Reetika Sharma  |628 Answers  |Ask -

Financial Planner, MF and Insurance Expert - Answered on Jan 22, 2026

Reetika Sharma is a certified financial planner and CEO of F-Secure Solutions.
She advises clients about investments, insurance, tax and estate planning and manages high net-worth individual’s portfolios.
Reetika has an MBA in finance from the Institute of Chartered Financial Analysts of India (ICFAI) and an engineer degree from NIT, Jalandhar.
She also holds certifications from the Financial Planning Standards Board India (FPSB), Association of Mutual Funds in India (AMFI) and Insurance Regulatory and Development Authority of India (IRDAI).... more
Asked by Anonymous - Jan 17, 2026Hindi
Money

Hi. I am middle class person. Age is 32 years. I recently 2 years back i bought 1.2 cr house. Current i am fear about job loss due to AI. I am keep on thinking what if i didn't get job immediately. In this situation how to pay high EMI? I have 3 loans all are home loan related currently 7.30% interest rate for all. 1. took 89 lac already paid 10 lac remaining tenure is 160 months, emi is 77000 2. Took 10 lac already paid 6 lac remaining tenure is 48 months, emi is 10000 3. Took 1.8 lac, already paid 1.4 lac remaining tenure is 29 months emi is 2k.

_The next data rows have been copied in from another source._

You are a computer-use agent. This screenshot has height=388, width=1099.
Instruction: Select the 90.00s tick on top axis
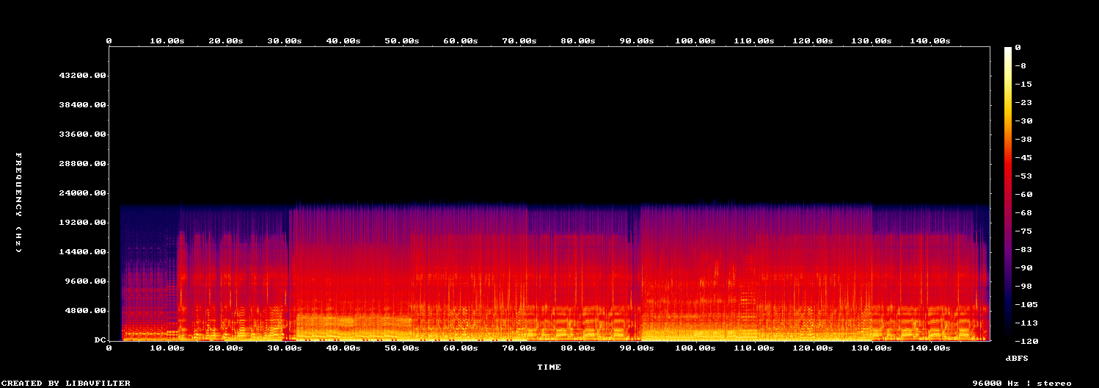(x=637, y=41)

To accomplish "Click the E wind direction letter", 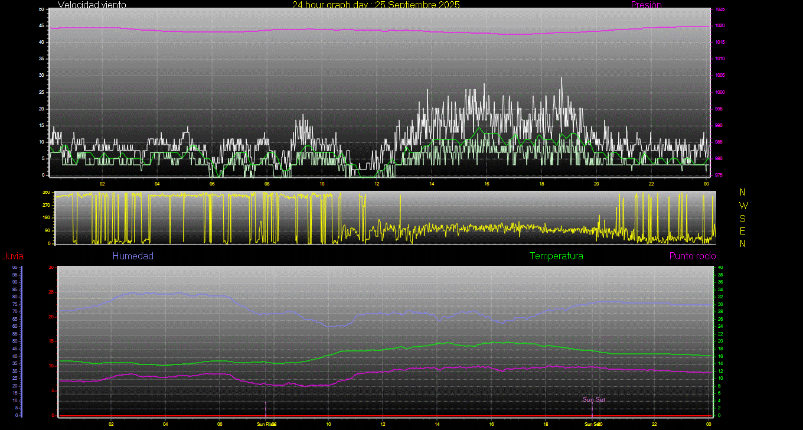I will 743,230.
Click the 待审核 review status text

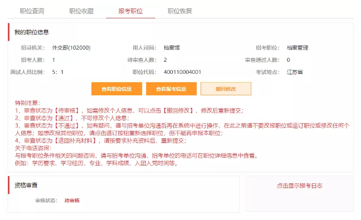pyautogui.click(x=73, y=201)
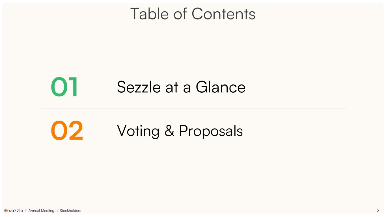Click the word Sezzle in first entry
This screenshot has width=386, height=217.
tap(139, 87)
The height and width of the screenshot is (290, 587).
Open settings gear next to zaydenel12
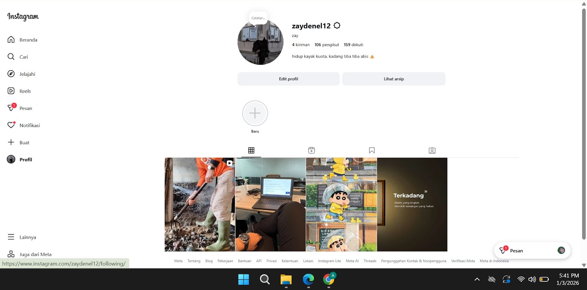pos(337,26)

And from income side My salary is 2 lac, my emi comes arround 90 K, my total expenses is 40 K, i invest remaining in savings and mutual funds, even though i have 5 lac in FD, 5 lac in equity mutual fund, 2 lac in savings account , 2 lac in debt mutual fund, 2 lac in stocks. I want to know how to manage these emi during job loss. I want debt free. These emi making me sleepless.Hi. I am middle class person. I recently 2 years back i bought 1.2 cr house. Current i am fear about job loss due to AI. I am keep on thinking what if i didn't get job immediately. In this situation how to pay high EMI? I have 3 loans all are home loan related currently 7.30% interest rate for all. 1. took 89 lac already paid 10 lac remaining tenure is 160 months, emi is 77000 2. Took 10 lac already paid 6 lac remaining tenure is 48 months, emi is 10000 3. Took 1.8 lac, already paid 1.4 lac remaining tenure is 29 months emi is 2k. And from income side My salary is 2 lac, my emi comes arround 90 K, my total expenses is 40 K, i invest remaining in savings and mutual funds, even though i have 5 lac in FD, 5 lac in equity mutual fund, 2 lac in savings account , 2 lac in debt mutual fund, 2 lac in stocks. I want to know how to manage these emi during job loss. I want debt free. These emi making me sleepless.

Ans: Hi,

It is natural to fear advancement in technology but that should not turn into sleepless nights. Rather use this opportunity to learn the same and upskill yourself in that field.
However, let me try to guide you with the correct steps for you to take:

1. Your total EMIs come out to be around 90k per month and fixed monthly expenses are 40k. You are left with 70k per month to invest.
2. Try and close the smaller loans of 40,000 first followed by 4 lakhs loan once your job stabilizes.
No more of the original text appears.